El Departamento de Seguridad Pública de Texas (DPS) ha presentado una iniciativa que busca modificar los criterios para la obtención y renovación de las licencias de portación de armas, así como de otras certificaciones que son reguladas en el estado. Esta propuesta, que fue revelada en abril de 2026, se encuentra actualmente en un periodo de consulta pública que finalizará el 24 de mayo. Si la normativa es aprobada, se espera que entre en vigor a finales de este mes, marcando un cambio significativo en la legislación estatal sobre armas.
Una de las modificaciones más relevantes que plantea esta normativa es la exigencia de que los solicitantes deben demostrar su elegibilidad de acuerdo con la ley federal conocida como Personal Responsibility and Work Opportunity Reconciliation Act de 1996. Esta ley establece restricciones respecto a ciertos beneficios que pueden recibir tanto ciudadanos estadounidenses como aquellos no ciudadanos que tengan un estatus legal en el país.

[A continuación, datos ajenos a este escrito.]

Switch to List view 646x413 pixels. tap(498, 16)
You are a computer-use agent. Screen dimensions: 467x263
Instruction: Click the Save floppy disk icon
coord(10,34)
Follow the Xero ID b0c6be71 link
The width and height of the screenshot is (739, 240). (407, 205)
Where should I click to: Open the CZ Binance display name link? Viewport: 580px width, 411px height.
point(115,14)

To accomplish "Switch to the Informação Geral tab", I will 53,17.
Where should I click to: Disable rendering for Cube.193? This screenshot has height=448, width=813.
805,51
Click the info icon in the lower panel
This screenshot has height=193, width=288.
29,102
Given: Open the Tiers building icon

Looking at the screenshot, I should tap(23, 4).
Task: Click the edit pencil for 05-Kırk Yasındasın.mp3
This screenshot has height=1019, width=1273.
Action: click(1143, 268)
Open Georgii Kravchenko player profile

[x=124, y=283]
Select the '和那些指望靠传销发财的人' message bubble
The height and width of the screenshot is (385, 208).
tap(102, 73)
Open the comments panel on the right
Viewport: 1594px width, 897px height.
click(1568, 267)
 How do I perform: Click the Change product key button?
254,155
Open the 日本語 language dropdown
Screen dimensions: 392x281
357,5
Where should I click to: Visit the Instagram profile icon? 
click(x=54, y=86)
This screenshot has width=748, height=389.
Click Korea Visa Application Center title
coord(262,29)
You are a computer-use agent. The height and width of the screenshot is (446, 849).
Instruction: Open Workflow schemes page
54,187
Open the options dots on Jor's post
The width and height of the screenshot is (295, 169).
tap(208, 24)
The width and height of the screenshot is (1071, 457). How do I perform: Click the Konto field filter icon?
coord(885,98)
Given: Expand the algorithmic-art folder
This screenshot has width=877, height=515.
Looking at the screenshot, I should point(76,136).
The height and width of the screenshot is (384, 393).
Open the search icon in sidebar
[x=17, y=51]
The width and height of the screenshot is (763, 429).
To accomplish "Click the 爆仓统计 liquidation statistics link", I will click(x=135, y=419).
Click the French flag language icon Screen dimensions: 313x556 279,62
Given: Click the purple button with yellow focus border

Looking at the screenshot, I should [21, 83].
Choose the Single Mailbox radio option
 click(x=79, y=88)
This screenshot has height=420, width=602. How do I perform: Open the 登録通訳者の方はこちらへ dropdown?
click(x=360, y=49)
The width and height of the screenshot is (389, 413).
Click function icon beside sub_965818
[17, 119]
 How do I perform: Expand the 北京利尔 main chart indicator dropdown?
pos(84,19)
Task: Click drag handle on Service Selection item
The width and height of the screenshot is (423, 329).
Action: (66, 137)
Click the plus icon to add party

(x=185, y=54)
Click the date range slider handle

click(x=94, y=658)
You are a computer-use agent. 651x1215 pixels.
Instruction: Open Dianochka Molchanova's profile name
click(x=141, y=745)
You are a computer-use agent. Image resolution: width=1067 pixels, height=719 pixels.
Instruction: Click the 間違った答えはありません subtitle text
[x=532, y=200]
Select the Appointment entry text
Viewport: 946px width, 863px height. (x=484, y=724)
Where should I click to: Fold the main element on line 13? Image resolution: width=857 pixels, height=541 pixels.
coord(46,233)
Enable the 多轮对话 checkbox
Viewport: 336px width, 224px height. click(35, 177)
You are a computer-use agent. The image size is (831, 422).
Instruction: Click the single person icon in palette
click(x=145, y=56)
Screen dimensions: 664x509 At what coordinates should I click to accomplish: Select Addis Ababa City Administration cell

En este sentido, el DPS ha indicado que esta nueva obligatoriedad se aplicará tanto a quienes solicitan por primera vez como a aquellos que buscan renovar sus licencias de portación de armas.
Además de las licencias de portación de armas, la propuesta abarca otras certificaciones que incluyen la de instructores de armas cortas, licencias para seguridad privada, y registros de proveedores de dispositivos de bloqueo de ignición. Los solicitantes deberán presentar uno o más documentos que validen su estatus migratorio legal, lo cual representa un cambio significativo en los procedimientos actuales que, hasta ahora, no requerían tales comprobantes. Esta medida busca asegurar que todas las personas que tramiten estos permisos cumplan con las normativas federales de elegibilidad.
La normativa también introduce modificaciones en el uso de direcciones alternativas en las licencias de conducir, una disposición diseñada para resguardar la seguridad de individuos que se encuentran en situaciones vulnerables. Esta medida está relacionada con legislaciones estatales que fueron aprobadas en 2025, aunque el documento presentado no detalla completamente cómo se ampliarán los beneficiarios de esta opción. La incorporación de estas medidas sugiere un intento de Texas por adaptarse a las exigencias de seguridad pública y proporcionar mayor protección a ciertos grupos de personas.
Es importante destacar que, a pesar de que desde 2021 se permite la portación de armas sin necesidad de un permiso, conocida como ‘permitless carry’, el sistema de licencias se mantiene vigente para aquellos que deseen portar armas en otros estados o que prefieran contar con una validación formal de su derecho a portar. Texas se ha alineado con más de 20 estados que han implementado leyes similares en la última década. Según el Giffords Law Center, entre los estados que han adoptado esta política se encuentran varios que permiten a los adultos portar armas sin licencias, siempre y cuando no existan prohibiciones legales.
Frente a esta tendencia de flexibilización en las regulaciones de portación de armas, se observa un contraste notable con estados como California, Nueva York, Massachusetts y Nueva Jersey, que mantienen normativas mucho más estrictas. En estos estados, se requiere obtener permisos específicos, presentar comprobantes de residencia y completar cursos de seguridad, además de someterse a controles rigurosos que incluyen la toma de huellas dactilares y verificaciones exhaustivas. Esta disparidad en las leyes refleja las diferentes posturas que existen en el país respecto a la posesión y portación de armas, evidenciando un debate en curso que continúa polarizando a la sociedad estadounidense.